Former federal Judge H. Lee Sarokin, now a blogger, defends his decision in the Kreimer case (Mar. 17, 2005; Feb. 25):
I concede that I have made some mistakes (what judge hasn’t), had some reversals and wish I could revise some decisions, BUT no matter how many times they say that I ruled that a “smelly, homeless” man could annoy and drive patrons out of the Morristown library and harass women, it won’t be true. I declared a regulation invalid on the grounds that it was too vague and broad in giving librarians the discretion to oust or forever bar patrons. I never made any ruling about the individual involved or his conduct. It was a decision on the law not on the facts.

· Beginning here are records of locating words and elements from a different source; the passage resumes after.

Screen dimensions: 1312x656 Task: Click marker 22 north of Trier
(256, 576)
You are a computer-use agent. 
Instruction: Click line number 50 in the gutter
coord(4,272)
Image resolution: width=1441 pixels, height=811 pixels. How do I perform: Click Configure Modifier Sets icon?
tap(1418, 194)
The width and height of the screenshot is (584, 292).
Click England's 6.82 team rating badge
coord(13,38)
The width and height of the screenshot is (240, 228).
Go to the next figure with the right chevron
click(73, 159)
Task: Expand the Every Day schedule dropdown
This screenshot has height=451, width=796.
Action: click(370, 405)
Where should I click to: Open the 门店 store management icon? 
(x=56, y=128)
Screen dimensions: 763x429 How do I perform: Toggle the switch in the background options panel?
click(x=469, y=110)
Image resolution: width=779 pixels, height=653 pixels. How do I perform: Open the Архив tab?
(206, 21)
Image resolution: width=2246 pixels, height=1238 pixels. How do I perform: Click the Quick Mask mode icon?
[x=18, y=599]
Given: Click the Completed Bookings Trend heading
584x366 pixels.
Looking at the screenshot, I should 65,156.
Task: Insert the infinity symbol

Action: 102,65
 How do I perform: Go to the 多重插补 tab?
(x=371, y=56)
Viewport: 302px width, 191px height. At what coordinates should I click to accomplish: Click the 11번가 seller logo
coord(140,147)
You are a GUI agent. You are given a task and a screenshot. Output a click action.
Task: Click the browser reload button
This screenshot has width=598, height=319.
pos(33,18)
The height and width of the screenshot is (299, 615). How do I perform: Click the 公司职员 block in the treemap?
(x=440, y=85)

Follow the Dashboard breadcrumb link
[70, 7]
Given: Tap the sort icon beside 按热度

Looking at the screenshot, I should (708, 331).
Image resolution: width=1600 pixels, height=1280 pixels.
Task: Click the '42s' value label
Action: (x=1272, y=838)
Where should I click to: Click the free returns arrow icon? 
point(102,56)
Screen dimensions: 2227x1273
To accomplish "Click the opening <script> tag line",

This is a dodge: Sarokin ruled that the library could not have a blanket rule excluding members of the public for poor personal hygiene, because such a rule would be too vague. So Sarokin did rule that it was impermissible for a library to bar someone for being so smelly as to be a nuisance. Also unmentioned is that Sarokin was wrong on the law, to boot: the Third Circuit eventually overturned Sarokin’s decision:
While the district court was probably correct that the rule may disproportionately affect the homeless who have limited access to bathing facilities, this fact is irrelevant to a facial challenge and further would not justify permitting a would-be patron, with hygiene so offensive that it constitutes a nuisance, to force other patrons to leave the Library, or to inhibit Library employees from performing their duties.
Alas, this decision on the injunction came too late: taxpayers had already shelled out $230,000 to Kreimer in a settlement of the pending damages claims, having already been held liable by Sarokin. See Kreimer v. Bureau of Police for the Town of Morristown, 765 F. Supp. 181 (D.N.J. 1991), rev’d 958 F.2d 1242 (3d Cir. 1992).